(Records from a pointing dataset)
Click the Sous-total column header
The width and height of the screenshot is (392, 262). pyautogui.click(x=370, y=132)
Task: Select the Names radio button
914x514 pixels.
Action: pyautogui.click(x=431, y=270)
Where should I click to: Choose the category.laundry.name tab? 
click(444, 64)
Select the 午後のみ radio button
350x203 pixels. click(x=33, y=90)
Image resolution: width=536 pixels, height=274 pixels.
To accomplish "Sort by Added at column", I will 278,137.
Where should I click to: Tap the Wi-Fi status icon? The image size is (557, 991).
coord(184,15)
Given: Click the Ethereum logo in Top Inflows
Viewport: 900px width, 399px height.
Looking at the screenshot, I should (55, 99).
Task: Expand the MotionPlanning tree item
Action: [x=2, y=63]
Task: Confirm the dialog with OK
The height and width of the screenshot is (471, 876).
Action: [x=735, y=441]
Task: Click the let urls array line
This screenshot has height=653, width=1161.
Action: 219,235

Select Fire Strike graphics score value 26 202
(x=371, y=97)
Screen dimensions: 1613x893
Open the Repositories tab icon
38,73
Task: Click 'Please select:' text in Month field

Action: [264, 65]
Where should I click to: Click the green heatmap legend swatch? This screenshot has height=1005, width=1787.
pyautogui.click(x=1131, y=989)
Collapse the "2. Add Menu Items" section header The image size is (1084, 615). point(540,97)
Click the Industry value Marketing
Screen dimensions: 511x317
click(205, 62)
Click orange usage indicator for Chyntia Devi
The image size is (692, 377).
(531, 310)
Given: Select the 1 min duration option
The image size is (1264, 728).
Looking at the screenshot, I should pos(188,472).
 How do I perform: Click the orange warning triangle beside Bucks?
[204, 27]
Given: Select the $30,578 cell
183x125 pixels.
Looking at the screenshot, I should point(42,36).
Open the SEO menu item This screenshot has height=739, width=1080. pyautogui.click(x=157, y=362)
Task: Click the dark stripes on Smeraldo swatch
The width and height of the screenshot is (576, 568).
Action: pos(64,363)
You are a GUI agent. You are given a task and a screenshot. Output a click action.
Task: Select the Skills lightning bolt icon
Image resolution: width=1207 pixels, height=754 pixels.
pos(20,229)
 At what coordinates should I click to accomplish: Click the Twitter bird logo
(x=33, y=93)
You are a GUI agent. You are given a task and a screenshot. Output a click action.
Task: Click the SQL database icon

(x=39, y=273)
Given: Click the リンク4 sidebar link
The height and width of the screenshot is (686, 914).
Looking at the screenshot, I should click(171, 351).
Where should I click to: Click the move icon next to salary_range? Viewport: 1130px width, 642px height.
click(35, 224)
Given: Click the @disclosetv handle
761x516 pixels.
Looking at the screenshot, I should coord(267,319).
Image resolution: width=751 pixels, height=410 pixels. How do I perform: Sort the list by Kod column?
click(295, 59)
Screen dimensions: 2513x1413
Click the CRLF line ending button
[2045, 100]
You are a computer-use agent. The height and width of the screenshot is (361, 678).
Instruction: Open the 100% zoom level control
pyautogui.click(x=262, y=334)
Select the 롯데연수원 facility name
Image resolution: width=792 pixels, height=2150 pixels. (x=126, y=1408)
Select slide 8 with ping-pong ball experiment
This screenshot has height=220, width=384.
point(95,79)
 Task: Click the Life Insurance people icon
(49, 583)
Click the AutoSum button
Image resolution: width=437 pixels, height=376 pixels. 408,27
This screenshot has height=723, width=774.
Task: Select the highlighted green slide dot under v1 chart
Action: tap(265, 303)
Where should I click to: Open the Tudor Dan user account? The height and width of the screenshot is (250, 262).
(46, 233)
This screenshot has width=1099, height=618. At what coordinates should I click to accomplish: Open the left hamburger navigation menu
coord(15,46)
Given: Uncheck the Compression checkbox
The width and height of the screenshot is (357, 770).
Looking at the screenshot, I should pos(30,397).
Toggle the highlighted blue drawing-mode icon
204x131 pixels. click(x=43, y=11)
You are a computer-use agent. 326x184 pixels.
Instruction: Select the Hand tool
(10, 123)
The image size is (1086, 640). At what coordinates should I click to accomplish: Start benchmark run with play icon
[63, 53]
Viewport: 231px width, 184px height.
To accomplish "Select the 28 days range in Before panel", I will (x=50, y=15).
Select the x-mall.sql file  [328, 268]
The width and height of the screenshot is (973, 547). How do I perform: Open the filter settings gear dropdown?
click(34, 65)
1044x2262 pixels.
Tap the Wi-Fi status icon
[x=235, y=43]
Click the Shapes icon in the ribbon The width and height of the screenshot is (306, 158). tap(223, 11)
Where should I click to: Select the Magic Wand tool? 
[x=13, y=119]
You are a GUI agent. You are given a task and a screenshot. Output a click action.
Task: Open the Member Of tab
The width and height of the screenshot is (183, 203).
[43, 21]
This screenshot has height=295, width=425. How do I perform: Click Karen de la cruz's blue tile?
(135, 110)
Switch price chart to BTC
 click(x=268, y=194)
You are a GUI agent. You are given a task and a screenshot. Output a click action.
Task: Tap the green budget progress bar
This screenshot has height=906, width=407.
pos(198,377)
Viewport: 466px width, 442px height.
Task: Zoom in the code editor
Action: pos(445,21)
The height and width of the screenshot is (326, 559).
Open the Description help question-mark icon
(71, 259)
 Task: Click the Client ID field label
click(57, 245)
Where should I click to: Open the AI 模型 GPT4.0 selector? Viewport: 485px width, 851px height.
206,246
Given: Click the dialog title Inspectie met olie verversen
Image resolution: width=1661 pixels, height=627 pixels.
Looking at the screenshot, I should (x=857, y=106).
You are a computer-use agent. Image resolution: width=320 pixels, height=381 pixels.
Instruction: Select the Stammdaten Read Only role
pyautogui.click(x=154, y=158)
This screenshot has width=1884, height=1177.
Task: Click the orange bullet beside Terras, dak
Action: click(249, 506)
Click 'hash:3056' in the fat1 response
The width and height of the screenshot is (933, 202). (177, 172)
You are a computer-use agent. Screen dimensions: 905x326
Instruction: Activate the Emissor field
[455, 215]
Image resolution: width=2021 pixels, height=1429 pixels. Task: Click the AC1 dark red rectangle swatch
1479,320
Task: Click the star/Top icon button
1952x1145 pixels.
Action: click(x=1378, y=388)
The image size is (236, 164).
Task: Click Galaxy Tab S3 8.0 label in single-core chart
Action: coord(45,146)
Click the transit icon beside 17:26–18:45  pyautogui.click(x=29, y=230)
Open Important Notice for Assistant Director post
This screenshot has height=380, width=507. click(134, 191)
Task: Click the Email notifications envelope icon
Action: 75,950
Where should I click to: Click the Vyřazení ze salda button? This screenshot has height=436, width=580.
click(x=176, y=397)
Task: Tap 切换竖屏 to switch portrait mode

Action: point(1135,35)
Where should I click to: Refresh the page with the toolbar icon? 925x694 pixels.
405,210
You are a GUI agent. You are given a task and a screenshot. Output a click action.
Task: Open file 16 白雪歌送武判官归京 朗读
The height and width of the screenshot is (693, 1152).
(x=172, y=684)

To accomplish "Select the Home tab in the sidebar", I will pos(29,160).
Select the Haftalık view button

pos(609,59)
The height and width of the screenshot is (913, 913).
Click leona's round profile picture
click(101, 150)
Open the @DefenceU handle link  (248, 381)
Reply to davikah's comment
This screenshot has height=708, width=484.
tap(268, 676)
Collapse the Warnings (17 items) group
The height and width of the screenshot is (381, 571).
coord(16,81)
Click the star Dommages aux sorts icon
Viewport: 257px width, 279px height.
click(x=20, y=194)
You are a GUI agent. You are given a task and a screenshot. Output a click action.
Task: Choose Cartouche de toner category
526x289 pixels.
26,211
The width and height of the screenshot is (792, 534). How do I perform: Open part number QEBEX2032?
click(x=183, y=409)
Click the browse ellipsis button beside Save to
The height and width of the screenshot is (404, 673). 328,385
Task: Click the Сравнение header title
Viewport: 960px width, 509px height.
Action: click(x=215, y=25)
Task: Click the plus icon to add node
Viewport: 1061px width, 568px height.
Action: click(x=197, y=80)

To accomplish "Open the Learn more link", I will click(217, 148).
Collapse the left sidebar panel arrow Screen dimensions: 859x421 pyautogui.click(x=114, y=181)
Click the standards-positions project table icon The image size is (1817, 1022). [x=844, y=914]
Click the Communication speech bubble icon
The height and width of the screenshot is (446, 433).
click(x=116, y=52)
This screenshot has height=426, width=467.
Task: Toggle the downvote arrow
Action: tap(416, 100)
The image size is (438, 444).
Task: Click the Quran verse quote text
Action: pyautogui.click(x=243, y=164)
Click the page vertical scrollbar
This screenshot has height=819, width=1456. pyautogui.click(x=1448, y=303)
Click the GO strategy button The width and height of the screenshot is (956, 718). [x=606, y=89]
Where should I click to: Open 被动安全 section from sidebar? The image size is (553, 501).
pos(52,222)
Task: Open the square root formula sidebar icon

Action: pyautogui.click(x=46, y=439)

## Required task
Retype the records verbatim, starting at the line containing "Where should I click to: Click the green" and continuing through the line containing "pyautogui.click(x=262, y=334)", including both of those lines.

## Solution to the exercise
Where should I click to: Click the green heatmap legend swatch? This screenshot has height=1005, width=1787.
pyautogui.click(x=1131, y=989)
Collapse the "2. Add Menu Items" section header The image size is (1084, 615). point(540,97)
Click the Industry value Marketing
Screen dimensions: 511x317
click(205, 62)
Click orange usage indicator for Chyntia Devi
The image size is (692, 377).
(531, 310)
Given: Select the 1 min duration option
The image size is (1264, 728).
Looking at the screenshot, I should pos(188,472).
 How do I perform: Click the orange warning triangle beside Bucks?
[204, 27]
Given: Select the $30,578 cell
183x125 pixels.
Looking at the screenshot, I should point(42,36).
Open the SEO menu item This screenshot has height=739, width=1080. pyautogui.click(x=157, y=362)
Task: Click the dark stripes on Smeraldo swatch
The width and height of the screenshot is (576, 568).
Action: pos(64,363)
You are a GUI agent. You are given a task and a screenshot. Output a click action.
Task: Select the Skills lightning bolt icon
Image resolution: width=1207 pixels, height=754 pixels.
pos(20,229)
 At what coordinates should I click to accomplish: Click the Twitter bird logo
(x=33, y=93)
You are a GUI agent. You are given a task and a screenshot. Output a click action.
Task: Click the SQL database icon

(x=39, y=273)
Given: Click the リンク4 sidebar link
The height and width of the screenshot is (686, 914).
Looking at the screenshot, I should click(171, 351).
Where should I click to: Click the move icon next to salary_range? Viewport: 1130px width, 642px height.
click(35, 224)
Given: Click the @disclosetv handle
761x516 pixels.
Looking at the screenshot, I should coord(267,319).
Image resolution: width=751 pixels, height=410 pixels. How do I perform: Sort the list by Kod column?
click(295, 59)
Screen dimensions: 2513x1413
Click the CRLF line ending button
[2045, 100]
You are a computer-use agent. The height and width of the screenshot is (361, 678).
Instruction: Open the 100% zoom level control
pyautogui.click(x=262, y=334)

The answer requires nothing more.